Beef Rissoles
Rissoles are known to be an economical everyday dish. Australian Rissole is a cross between a Patty and a Meatball which makes it a perfect meat to create with a pack of minced beef.
You could simply set aside for burgers later on the week and make some spaghetti meatballs for tonight!
Honestly, we just love the versatility of beef rissoles and one that is perfect for a big occasion.
INGREDIENTS
1lb lean ground beef
1 medium onion, finely chopped
1 cup soft breadcrumbs
1⁄2 teaspoon dried herbs (choose your favourite)

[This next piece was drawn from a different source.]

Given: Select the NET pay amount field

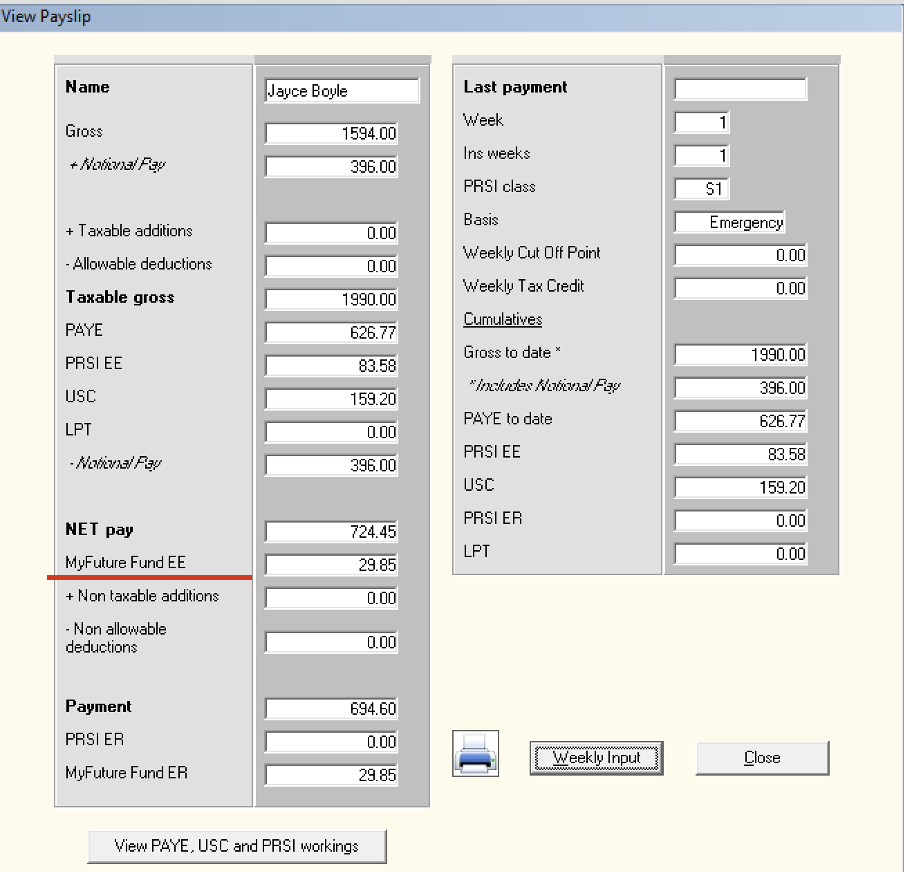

1 tablespoon fresh parsley, chopped
1 egg, season and beat well
flour, as needed
Optional:
Finely grate 1 carrot and 1 zucchini plus 1/2 finely grated red or green pepper. Cook until tender in 2 teaspoons of oil over medium heat. Let cool and then add into step 1.
- Blend all ingredients well (except flour).
- Shape into medium-large balls about 2.5 inches in diameter for a main dish served with mash or salad. But if you are serving it with pasta or as an appetizer, you can choose to do a little bit smaller.
- Put flour on a plate and roll the rissoles until surface is covered. Brush off excess flour before cooking. You can also use breadcrumbs!
- Drizzle oil on a hot plate over a bbq when grilling outdoors, you can flatten the rissoles like a Patty shape to make sure it cooks through. Fry on a pan for indoor cooking until the surface is browned (around 15-20mins). If you are boiling it with sauce after, fry only to slightly brown the surfaces.